WAIT, WHAT RESERVATION?
During the Mono County Board of Supervisors meeting on Tuesday, the board discussed agenda item 7A- a discussion of Tioga Pass and Yosemite Reservation System Restrictions.
The item centered around the National Park Service’s decision in 2022 to close Tioga Pass for all traffic through Yosemite National Park from 6 a.m. to 4 p.m., except for travelers who have a Yosemite National Park reservation.
Jeff Simpson, Mono County Economic Development Director, addressed the problems that this has caused for travelers.
“From our department’s standpoint, the reservation system is not complementary to tourism and economic development; however, we do understand the need for it,” said Simpson.
Simpson’s request for the board is to ask Yosemite National Park to return to previous regulations of allowing travelers who are not stopping to visit the park to be allowed to pass through it, regardless of reservation status.
Simpson also requested for the park to return to a 6 a.m to 2 p.m. time window for reservations, instead of from 6 a.m. to 4 p.m. “We’ve heard from our lodging partners that a lot of people were unable to get over the park after that 4 p.m. timeframe to get to their hotel, and were just canceling and moving onto another destination because of that,” said Simpson.
“We’re concerned about the visitor experience for the people who don’t have reservations- those are the people stuck at the gates, unable to travel through and continue onto their destination, or who had no idea about the reservation system and may be coming from Europe or other places around the world.
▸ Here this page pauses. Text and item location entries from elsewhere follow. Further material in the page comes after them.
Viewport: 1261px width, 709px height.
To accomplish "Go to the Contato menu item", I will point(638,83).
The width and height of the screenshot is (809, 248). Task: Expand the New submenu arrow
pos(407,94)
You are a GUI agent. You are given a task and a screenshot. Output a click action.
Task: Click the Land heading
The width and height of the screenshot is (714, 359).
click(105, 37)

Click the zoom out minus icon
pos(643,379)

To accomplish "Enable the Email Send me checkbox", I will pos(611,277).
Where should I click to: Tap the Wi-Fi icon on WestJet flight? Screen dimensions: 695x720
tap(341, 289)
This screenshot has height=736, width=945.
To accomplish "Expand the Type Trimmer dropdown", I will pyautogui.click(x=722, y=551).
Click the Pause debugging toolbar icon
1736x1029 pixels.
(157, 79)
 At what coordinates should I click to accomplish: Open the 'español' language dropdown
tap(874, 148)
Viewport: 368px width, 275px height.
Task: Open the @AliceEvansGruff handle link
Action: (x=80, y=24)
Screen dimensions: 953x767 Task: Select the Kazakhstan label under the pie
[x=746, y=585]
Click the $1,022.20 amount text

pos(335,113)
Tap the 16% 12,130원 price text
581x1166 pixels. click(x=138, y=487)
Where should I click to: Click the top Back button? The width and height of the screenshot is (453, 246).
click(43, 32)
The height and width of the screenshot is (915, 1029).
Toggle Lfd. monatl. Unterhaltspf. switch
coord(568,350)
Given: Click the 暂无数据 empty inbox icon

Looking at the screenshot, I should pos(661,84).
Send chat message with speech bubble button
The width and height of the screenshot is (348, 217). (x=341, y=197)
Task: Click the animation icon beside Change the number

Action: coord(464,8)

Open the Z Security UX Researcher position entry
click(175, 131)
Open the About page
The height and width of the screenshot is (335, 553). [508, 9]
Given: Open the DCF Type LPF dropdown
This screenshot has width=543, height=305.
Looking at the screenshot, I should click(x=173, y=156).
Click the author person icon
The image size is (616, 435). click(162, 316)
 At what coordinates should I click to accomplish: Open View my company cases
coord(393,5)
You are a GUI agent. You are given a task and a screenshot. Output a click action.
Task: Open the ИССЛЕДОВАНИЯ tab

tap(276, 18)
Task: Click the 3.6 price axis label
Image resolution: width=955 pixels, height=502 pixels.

Those are the negative visitor impacts that we’re hearing about mostly,” said Simpson.
The Board then opened up to provide feedback to Simpson’s requests.
Supervisor John Peters, who brought the issue to the board, spoke first: “I speak a lot with businesses, especially the 395 corridor businesses in Northern Mono County, and the consensus that I’m hearing is that the impact is probably around 30% in reduction of business due to the lack of visitors that would be here to go to Yosemite… if you have somebody who does come to stay overnight- and they don’t have a reservation because they didn’t think they needed one- then they have to get up at 6 a.m. to drive through the park. And they aren’t eating at any of the restaurants along the corridor or buying their sandwiches or whatever because nobody is open that early for that to happen. And the ones who enter the park after 4 p.m., well they’re no longer extending out to Lee Vining, and then Bridgeport, and then finally Walker- they’re not even getting to Walker. The numbers are significantly down… I think there’s a way to find a middle ground of sorts, to advocate that Yosemite National Park perhaps looks at ways to manage flow of traffic into the valley, while not having a hard closure so that someone without a reservation can still drive through the park during the summer season. We’re not going to continue to take economic hits year after year and be able to survive on this east side. And this needs to be a conversation we have in advance of when the 2023 policy is instituted.”
The owner of Tioga Gas Mart Dennis Domaille then spoke during public comment: “We’re at ground zero of this problem. We get a couple thousand people every day passing through the store. A few hundred can’t get through because of the reservations. We need to deal with how this affects the international travelers- these are people that got up early in the morning in either Las Vegas or Zion National Park and they’re heading through Yosemite National Park to check into their hotel over on the other side of the Sierra. A few are stopping in Lee Vining. But even the ones stopping in Lee Vining who made it to their destination in a timely manner have to get up and through the gate by 6 o’clock in the morning to continue their journey. They’ve already been traveling for 5 hours. These are people who have rented cars, booked hotel rooms, eat every meal out, are buying gasoline, buying tourist trinkets, who have planned this trip for months, and then show up in Lee Vining and find out that their whole trip just got disrupted. They have to be in San Francisco in a day or two and they can’t get through the park unless they wait around until 4 in the afternoon. Then they have to get in line up there, go through the traffic, and by then they just want to check into their hotel rooms and can’t even enjoy what they see…I strongly suggest to the Park Service that, if you’re an international traveler with a passport, you should be allowed to come through any time you want. They’re the people spending money and paying the salaries of everybody in here. They’re the ones that we really need and really want.”
He concluded: “The people who get stopped at the park and can’t go through, their negative experience far outweighs the positive experience people have of having less people in the park; those people, they’re pissed. So I would like to see Mono County draft a resolution to the Park Service that asks, as a park entity, to change the reservation system.”
Bob Gardner chimed in to say that the County needs actual, hard data to back up all of these claims before presenting any request to the National Park- the argument can’t be solely anecdotal. “I also don’t believe that an international traveler doesn’t go online to the Yosemite National Park website and see ‘reservations required’ before they travel. I would like to mention, too, that a lot of the reservations were used up this year by local residents, who booked them, and then did not use them. Period. That’s a problem,” said Gardner.
The Mono County Local Transportation Commission (LTC) will meet with Yosemite National Park on Thursday, October 12 to discuss the matter further, and potentially draft a request on behalf of the county for the park to change its reservation restrictions.